埋葬在北邙山上的君臣们,生前把荣华富贵、风云庆会享受个够,然而,死后也不过是北邙山下的一抔土。
钱惟演被宋煊的胆大包天,一时间惊的说不出话来了。
这也忒直白了些。
谁不想要生前身后名的?
可宋煊说大家最后都成了一抔土,甚至有些坟头连姓甚名谁都不知道。
什么皇帝,名臣,统统全都完蛋。
钱惟演陷入了沉思,但是又听到身边的刘烨惊喜的道:
“太室书院的哪个是梅尧臣?”
刘烨询问,作为书院院长他当即摇头:
“回刘知府,书院没有叫梅尧臣的。”
因为这批学子都是他带过来的,不会像宋煊那样,带着一批游学的学子前来赴宴。
“好叫刘知府知晓,梅尧臣是我侄儿。”
梅询一开口,倒是让刘烨有些发懵。
你是说你背后的仆人是你侄儿?
“哎呀,如此大才,焉能一直站在后面,赐座。”
知府一开口,自是有人开始弄。
梅尧臣连忙走上一步,对着知府行礼。
“好好好。
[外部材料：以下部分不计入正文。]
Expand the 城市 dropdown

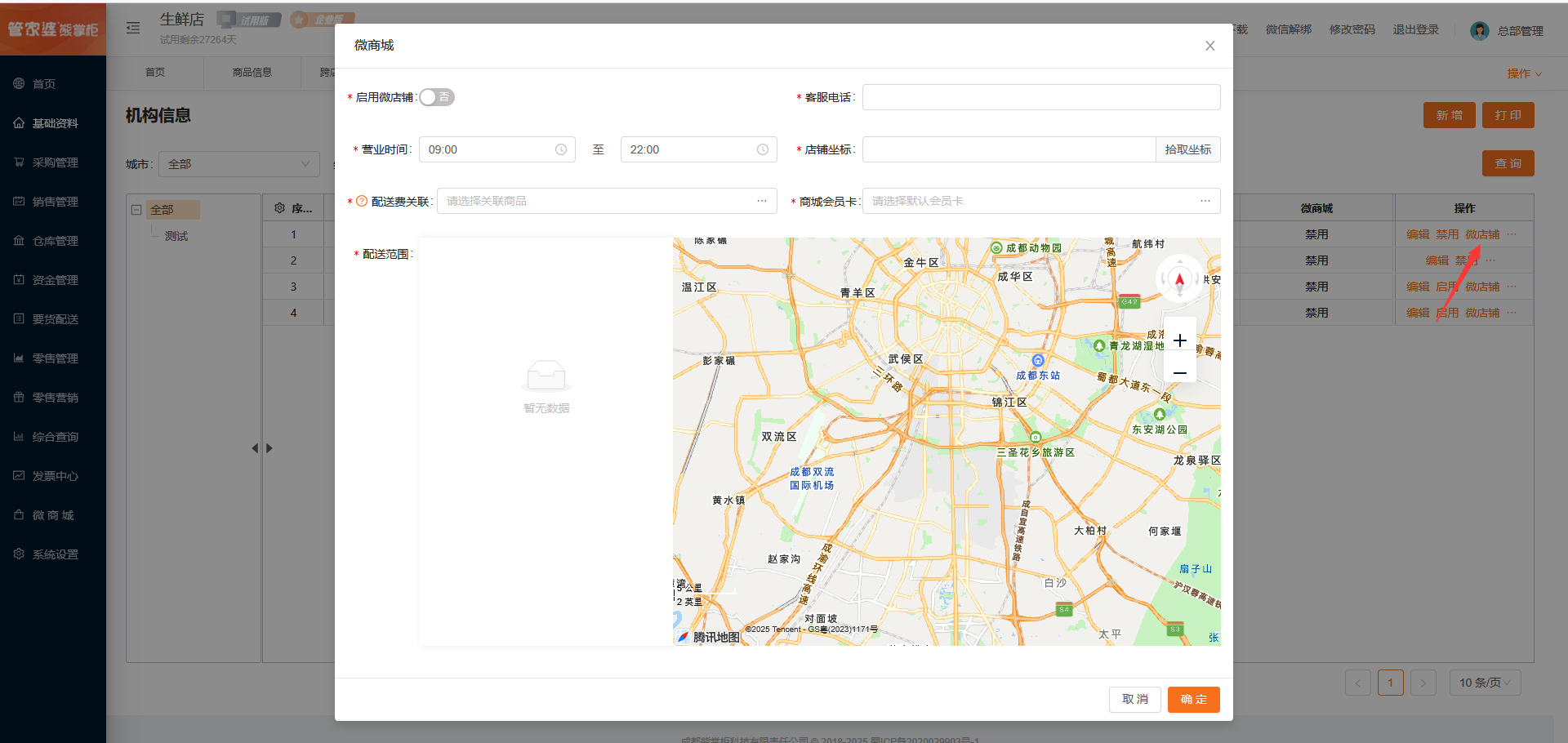pyautogui.click(x=238, y=164)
”刘烨总算是看见一篇能够拿得出手的诗词了,连忙询问:
“我且问你,是才到洛阳,才没有进入太室书院学习吗?”
梅尧臣本就是个实诚性子:
“回刘知府的话,我是因为没有通过发解试,才跟着我叔父一同前来赴任学习处理政务,并没有想要进入太室书院学习。”
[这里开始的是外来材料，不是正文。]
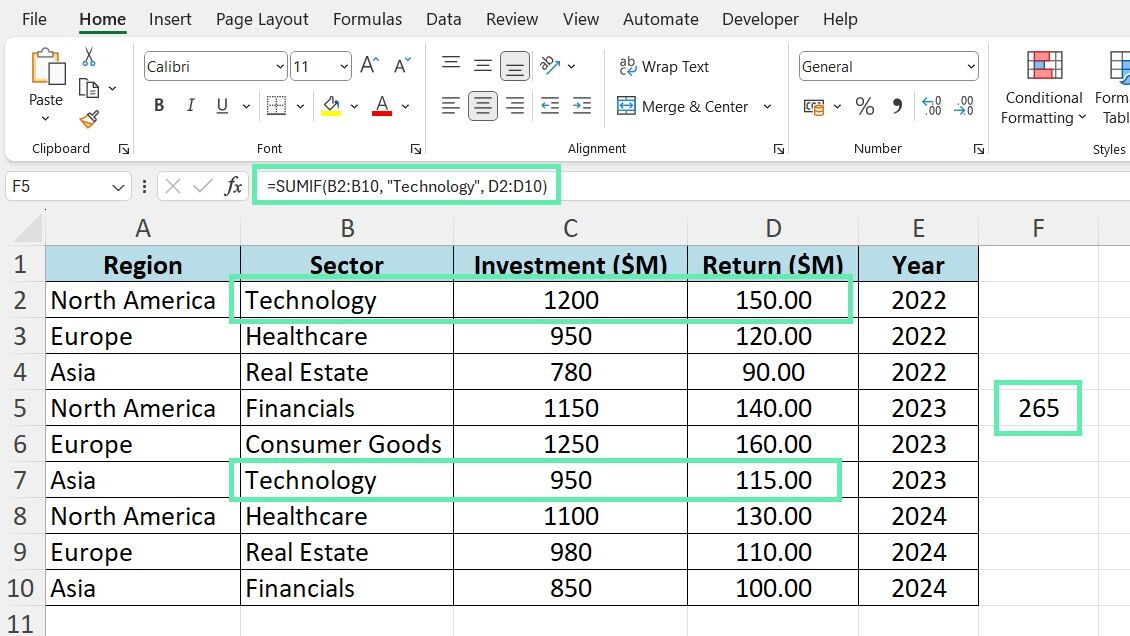Click the Increase Decimal icon
The height and width of the screenshot is (636, 1130).
coord(931,106)
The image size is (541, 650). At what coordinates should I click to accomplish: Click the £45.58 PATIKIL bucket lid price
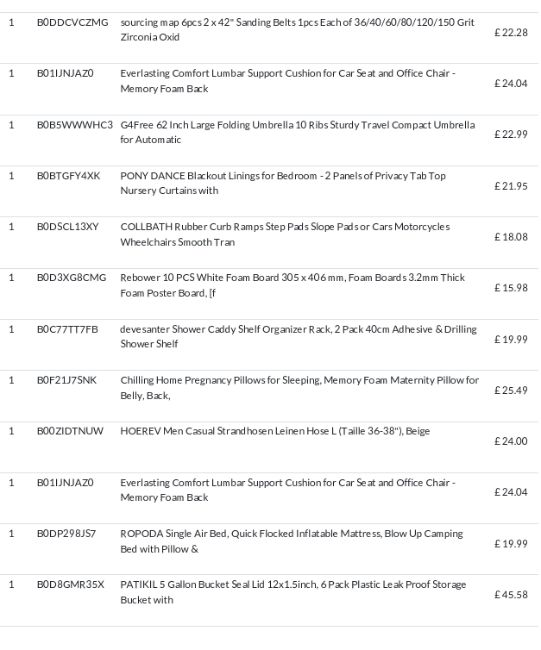tap(511, 595)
刘烨心中一惊,如此贤才竟然不想着通过科举考试,反倒想要通过恩荫进入大宋官场,如何能行?
但此时他也不会多说什么,而是对着众人道:
“太室书院学子所作诗词,以我观之,唯有梅尧臣的诗能够胜出,乃是三十年难得一见,不知道钱通判这里?”
有些发懵的钱惟演回过神来,下意识的道:
“唯有宋煊的词能够胜出,百年难得一见!”
“嗯?”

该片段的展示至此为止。